◆ Text passage:
= = = = = = =

6. In this text and on the Seller's website (https://plastmore.com), detailed information about standards and guarantees is available. The existence of these details is considered as notification to the Buyer. The Buyer cannot hold the Seller liable for different standards and guarantees.

7. The Seller is established within the Republic of Turkey and conducts its commercial activities according to the laws and standards of Turkish State. Therefore, the Seller is not responsible for different standards and guarantees existing in the Buyer's country or third-party countries. The Buyer is obliged to ensure compliance of the rules and conditions stipulated by Turkish law with the regulations of their own country or third-party countries.

Usage

8. The shelf life of the produced items is 12 months, and the shelf life of in-mold labels is 6 months. Information about the production date of each item is available on the label. The products must be stored under conditions of 23°C and 50% humidity in the Buyer's storage. The products must be stored under the conditions mentioned above and used within the specified time period. Additionally, the products should follow the first-in, first-out principle. Packaging should be removed from the storage environment at least one day before filling, allowing it to acclimate to the atmospheric conditions and temperature of the environment.

9. The Seller cannot be held responsible for any damages arising from the non-compliance with the specified periods and procedures and for improper filling activity.

10. Upon the Buyer's request and after making the necessary payment, the Seller can provide technical support for both on-site and remote filling. In the absence of such a request, the Seller cannot be held responsible for resulting damages. Storage conditions are provided on information labels on each box, and special attention should be given to temperature variations between seasons.

Demand for Above-Standard Products

11. There is a distinction between standard productions and special productions. For instance, if a longer shelf life than the standard is desired for in-mold labels, an Oxygen and UV barrier IML should be preferred by the Buyer. However, in such a case, since the entire surface of the packaging would need to be covered with barrier IML labels, this process requires specially designed packaging molds. If such a production with special above-ordinary standards and guarantees is not mentioned in the SAF, it is assumed that the Buyer accepts the standard production method.

= = = = = = =

◆ Dataset section:

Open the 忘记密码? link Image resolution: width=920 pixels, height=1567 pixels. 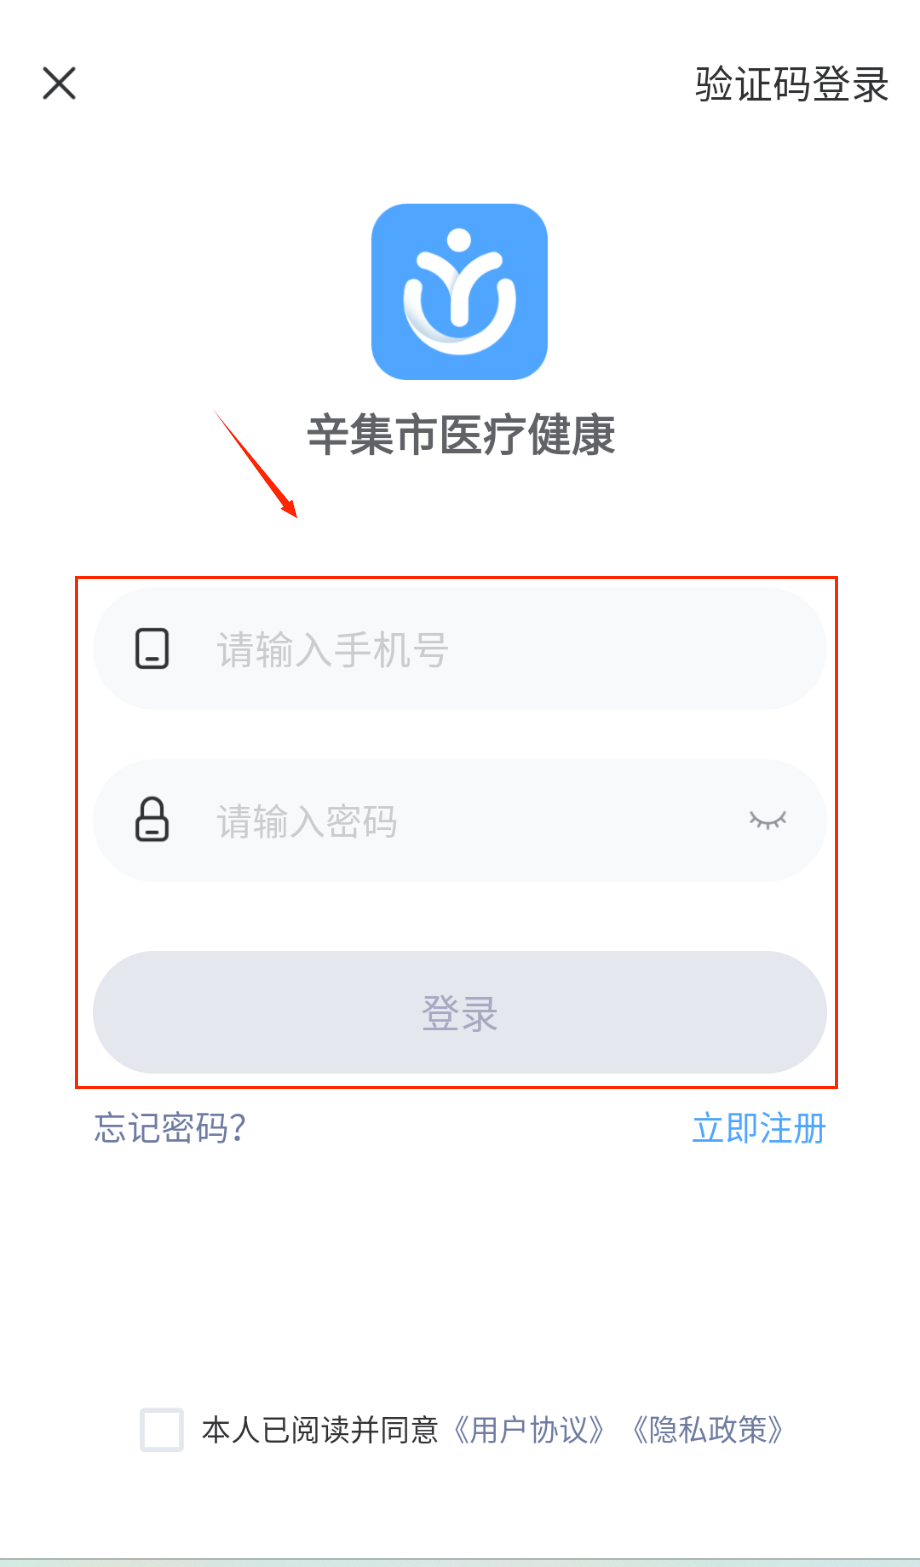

= = = = = = =

◆ Task prompt: Check each statement against the seller's terms at the top of the page. For each, answer yes or no and quote the words that decide it. 1. In-mold labels have a shelf life of 6 months. 2. Packaging should be taken out of the storage environment on the day of filling. 3. If the SAF does not mention a special production, the Buyer is assumed to accept the standard production method.

◆ Written answer:
1. Yes: "the shelf life of in-mold labels is 6 months"
2. No: "Packaging should be removed from the storage environment at least one day before filling"
3. Yes: "If such a production with special above-ordinary standards and guarantees is not mentioned in the SAF, it is assumed that the Buyer accepts the standard production method."